Tungsten inert gas welding is an arc welding process involving the use of a non-consumable electrode to complete a weld. While the technical name for this application is gas tungsten arc welding, it is commonly shortened and referred to as TIG welding. During this process the weld arc forms between the electrode and the workpieces to heat and join them together. The weld pool and electrode are protected from atmospheric contaminates and oxidation with the use of an inert shielding gas, usually either argon or helium. TIG welding is favored over other types of arc welding because of the strong, high-quality welds produced due to the greater control provided by the shielding gas. Although quality is greater with TIG welding it is a complex and slow process that requires a high level of skill and precision when performed manually. Many industries are now automating their TIG applications with robotics in order to ease complexity of the application while also increasing productivity and quality.

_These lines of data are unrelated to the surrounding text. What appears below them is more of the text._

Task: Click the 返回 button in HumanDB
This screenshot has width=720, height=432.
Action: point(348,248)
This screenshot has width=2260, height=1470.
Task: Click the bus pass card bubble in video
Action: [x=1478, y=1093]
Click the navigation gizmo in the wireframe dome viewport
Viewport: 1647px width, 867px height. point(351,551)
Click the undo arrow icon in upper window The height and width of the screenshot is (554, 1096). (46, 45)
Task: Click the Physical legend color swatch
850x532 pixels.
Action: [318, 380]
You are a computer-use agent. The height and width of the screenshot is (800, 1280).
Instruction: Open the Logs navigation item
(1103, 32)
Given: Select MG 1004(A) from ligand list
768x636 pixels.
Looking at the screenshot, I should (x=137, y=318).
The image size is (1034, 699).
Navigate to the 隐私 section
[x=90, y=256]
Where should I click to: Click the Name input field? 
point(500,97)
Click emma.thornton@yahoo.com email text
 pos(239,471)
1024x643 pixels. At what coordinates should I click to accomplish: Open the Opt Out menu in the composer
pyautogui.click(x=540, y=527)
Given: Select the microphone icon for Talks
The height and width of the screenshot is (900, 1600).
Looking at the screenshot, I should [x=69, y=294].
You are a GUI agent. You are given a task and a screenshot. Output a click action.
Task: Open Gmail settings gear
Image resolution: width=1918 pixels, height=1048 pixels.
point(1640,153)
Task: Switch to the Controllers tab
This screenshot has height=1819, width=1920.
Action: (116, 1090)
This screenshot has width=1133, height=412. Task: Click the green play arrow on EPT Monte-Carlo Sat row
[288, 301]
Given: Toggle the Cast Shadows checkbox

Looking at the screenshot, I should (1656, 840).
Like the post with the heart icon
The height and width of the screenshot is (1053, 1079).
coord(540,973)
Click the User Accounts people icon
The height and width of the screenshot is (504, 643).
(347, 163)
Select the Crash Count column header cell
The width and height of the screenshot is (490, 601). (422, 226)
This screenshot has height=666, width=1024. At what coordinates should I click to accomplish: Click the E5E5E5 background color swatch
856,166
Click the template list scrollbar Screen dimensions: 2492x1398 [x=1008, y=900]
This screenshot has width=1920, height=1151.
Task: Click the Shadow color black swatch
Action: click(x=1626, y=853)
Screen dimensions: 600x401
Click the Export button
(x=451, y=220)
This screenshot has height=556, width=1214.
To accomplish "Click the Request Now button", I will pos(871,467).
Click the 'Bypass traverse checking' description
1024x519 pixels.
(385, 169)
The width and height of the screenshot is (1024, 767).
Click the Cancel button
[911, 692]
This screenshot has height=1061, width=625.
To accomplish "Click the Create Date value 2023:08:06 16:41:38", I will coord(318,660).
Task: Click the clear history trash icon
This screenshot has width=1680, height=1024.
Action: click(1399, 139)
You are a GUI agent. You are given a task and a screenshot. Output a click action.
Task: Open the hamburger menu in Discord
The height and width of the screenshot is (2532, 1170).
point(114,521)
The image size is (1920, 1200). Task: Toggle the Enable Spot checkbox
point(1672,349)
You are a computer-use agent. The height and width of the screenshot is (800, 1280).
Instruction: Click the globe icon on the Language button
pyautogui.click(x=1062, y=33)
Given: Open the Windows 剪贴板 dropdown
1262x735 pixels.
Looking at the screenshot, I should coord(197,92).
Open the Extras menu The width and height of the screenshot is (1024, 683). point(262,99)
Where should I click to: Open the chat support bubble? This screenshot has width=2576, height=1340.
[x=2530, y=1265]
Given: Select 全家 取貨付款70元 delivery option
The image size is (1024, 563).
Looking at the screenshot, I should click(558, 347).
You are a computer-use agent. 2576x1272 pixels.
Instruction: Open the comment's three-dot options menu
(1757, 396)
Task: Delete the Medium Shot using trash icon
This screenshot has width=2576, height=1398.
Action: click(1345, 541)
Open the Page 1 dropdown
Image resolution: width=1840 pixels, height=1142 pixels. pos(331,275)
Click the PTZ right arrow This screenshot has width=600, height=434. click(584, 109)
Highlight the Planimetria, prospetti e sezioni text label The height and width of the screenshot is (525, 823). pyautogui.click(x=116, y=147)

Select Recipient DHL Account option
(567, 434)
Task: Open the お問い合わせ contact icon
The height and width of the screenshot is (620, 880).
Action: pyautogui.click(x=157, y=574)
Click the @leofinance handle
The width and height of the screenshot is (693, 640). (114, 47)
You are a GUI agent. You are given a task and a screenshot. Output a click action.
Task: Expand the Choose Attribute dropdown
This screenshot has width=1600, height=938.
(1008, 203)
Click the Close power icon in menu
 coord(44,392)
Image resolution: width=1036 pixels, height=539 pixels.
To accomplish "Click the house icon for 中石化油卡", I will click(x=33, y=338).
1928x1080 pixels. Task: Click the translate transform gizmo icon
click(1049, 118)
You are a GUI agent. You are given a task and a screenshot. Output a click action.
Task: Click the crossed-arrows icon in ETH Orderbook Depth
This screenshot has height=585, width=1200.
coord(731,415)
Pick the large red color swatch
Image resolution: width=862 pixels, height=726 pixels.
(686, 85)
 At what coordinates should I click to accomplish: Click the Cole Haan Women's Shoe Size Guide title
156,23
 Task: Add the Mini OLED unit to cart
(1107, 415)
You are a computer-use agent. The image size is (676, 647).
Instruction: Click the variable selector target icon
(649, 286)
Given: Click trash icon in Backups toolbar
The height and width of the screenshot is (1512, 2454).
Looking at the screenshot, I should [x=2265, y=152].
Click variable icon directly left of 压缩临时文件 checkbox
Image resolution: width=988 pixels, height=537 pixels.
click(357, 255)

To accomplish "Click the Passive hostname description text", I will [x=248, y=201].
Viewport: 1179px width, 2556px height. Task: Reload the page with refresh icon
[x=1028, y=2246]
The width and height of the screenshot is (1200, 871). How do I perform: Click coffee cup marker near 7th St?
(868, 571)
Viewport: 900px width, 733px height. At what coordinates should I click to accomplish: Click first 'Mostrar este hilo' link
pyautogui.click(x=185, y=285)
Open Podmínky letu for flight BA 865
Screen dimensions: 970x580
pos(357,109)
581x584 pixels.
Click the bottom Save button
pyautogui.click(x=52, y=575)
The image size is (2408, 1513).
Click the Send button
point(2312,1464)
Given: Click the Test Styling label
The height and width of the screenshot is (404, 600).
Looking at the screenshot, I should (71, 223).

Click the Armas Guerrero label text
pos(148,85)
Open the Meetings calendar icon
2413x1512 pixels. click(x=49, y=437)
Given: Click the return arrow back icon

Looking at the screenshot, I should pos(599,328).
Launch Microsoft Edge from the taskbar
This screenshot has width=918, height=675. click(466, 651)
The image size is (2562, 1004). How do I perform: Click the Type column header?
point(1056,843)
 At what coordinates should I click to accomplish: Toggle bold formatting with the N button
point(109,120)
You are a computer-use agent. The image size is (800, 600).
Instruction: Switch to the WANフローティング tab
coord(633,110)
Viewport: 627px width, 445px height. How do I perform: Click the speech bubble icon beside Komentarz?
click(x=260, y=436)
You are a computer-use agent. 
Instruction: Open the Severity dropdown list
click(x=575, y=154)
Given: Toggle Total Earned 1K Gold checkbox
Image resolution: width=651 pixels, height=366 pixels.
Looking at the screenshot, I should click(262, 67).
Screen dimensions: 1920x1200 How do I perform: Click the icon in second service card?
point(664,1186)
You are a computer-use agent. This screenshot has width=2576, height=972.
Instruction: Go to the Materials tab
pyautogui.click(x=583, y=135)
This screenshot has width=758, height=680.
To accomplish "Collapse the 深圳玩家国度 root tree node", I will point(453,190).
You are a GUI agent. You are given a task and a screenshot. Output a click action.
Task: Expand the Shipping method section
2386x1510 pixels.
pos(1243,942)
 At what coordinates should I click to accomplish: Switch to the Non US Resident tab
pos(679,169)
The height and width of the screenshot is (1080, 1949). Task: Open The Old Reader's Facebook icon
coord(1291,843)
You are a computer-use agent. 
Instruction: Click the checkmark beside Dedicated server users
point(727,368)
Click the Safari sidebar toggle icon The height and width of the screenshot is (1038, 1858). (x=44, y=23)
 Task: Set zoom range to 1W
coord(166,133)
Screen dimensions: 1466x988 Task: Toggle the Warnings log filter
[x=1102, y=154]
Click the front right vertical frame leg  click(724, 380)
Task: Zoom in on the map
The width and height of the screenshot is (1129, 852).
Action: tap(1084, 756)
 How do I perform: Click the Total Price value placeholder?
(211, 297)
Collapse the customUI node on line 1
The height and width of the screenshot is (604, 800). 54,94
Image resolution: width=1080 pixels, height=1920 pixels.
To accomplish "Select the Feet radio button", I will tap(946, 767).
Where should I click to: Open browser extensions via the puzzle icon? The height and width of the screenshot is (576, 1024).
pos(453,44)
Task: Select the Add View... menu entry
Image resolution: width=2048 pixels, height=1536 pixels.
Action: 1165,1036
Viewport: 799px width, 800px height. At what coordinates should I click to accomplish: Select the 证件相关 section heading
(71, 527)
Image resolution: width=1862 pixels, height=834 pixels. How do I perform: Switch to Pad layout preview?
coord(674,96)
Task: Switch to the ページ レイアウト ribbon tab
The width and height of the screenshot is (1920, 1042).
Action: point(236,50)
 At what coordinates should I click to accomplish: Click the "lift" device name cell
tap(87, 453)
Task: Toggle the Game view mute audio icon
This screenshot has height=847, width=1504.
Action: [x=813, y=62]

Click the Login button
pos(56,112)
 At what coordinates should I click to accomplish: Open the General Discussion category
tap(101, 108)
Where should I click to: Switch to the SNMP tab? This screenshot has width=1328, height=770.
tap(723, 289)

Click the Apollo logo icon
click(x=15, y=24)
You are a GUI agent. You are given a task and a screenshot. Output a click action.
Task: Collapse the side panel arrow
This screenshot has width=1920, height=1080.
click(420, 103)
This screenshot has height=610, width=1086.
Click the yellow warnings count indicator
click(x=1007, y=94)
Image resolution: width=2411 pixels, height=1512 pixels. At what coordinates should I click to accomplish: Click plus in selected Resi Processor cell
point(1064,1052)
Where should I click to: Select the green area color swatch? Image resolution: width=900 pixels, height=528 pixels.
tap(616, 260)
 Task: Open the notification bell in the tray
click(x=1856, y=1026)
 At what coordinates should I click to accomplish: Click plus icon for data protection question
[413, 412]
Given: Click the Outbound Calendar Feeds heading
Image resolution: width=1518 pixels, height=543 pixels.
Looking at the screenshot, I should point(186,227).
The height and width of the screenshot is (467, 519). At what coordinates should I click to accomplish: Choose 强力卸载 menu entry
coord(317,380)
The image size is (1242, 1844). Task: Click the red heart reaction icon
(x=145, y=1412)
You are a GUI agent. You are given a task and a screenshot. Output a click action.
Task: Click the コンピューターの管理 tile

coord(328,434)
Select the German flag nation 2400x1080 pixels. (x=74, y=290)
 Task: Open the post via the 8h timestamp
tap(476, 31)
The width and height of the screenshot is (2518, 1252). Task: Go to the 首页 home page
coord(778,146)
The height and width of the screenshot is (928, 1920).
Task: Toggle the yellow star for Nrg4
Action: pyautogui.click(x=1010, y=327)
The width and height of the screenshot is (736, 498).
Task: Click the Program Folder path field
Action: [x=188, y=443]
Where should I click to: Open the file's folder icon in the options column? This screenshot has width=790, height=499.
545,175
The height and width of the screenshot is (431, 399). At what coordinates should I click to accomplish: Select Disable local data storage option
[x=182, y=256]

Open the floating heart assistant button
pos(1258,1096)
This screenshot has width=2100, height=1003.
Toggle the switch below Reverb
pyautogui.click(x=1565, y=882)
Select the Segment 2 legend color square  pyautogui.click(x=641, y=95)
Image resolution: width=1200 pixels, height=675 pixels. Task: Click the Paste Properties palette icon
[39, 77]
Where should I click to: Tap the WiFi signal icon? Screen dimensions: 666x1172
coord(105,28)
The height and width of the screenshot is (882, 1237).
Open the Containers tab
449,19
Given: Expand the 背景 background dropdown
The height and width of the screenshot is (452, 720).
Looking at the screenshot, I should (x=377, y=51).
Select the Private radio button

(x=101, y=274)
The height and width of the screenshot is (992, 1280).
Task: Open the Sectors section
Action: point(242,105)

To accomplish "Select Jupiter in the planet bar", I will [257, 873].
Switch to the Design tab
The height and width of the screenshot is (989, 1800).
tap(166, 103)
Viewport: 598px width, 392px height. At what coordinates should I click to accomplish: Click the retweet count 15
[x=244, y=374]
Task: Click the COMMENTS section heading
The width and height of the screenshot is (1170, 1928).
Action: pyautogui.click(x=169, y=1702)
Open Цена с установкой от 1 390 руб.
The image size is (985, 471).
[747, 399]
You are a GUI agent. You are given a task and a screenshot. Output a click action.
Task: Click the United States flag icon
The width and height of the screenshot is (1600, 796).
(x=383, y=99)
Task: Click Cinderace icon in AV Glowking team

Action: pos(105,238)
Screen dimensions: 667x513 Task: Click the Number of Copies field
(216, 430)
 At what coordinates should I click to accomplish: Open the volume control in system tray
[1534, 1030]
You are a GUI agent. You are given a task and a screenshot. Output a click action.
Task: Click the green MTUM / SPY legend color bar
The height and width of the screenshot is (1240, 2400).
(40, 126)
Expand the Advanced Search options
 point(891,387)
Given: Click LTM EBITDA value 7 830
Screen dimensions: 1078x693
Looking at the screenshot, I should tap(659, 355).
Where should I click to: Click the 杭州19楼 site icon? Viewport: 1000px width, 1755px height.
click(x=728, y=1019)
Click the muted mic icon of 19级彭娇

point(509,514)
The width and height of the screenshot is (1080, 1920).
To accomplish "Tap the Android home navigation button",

TIG applications can be fully automated by integrating robots such as the FANUC Arc Mate 100ic with a welding power supply like the Lincoln Powerwave i400. TIG welding robots provide flexibility within operations due to their ability to produce high quality welds on almost all metals and alloys, including: steel, aluminum, titanium, magnesium, and copper. They are capable of welding thin metals as well as small intricate parts that requires extreme precision. Their robot arm allows for access to welds in hard to reach places or angles that require torch rotation, that otherwise would not be possible with human welders. Even older robots such as the FANUC Arc Mate 100ib can still be used efficiently in TIG applications.
TIG robots like the Motoman MA1400 are programmed to control application parameters including speed and the amount of heat applied during the weld. TIG welding is a slower process than other arc welding applications. This requires precise, controlled passes of the weld torch for longer periods of time. This can be difficult and taxing on human welders as holding a heavy weld torch can result in fatigue and inconsistent movements. Not only does a human welder have to control the torch, but also the heat level applied. If too much or too little heat is applied, it will result in a poor weld that is distorted in appearance and will compromise the durability of it. More materials will need to be used to try to correct the errors or replace the workpieces all together causing costs to rise along with cycle time. TIG welding robots provide precise, repeatable, consistent, and uniform welds on all workpieces ensuring the integrity of the weld is intact. With TIG robots such as the FANUC Arcmate 120ic manufacturers can be confident in the longevity and quality of their products.
As mentioned above, TIG applications require highly skilled welders in order to achieve quality results. It can be difficult for manufacturers to find qualified workers, especially since the nature of TIG welding can impede worker safety. Exposure to the UV arc puts workers at risk of developing conditions such as arc eye. They can also experience adverse health effects related to the inhalation of toxic fumes produced during the welding process. Replacing manual welders with TIG robots like the ABB IRB 2600 increases worker safety and decreases labor costs. Robots can handle the difficult elements of TIG welding applications without stoppages, keeping productivity levels high and consistent.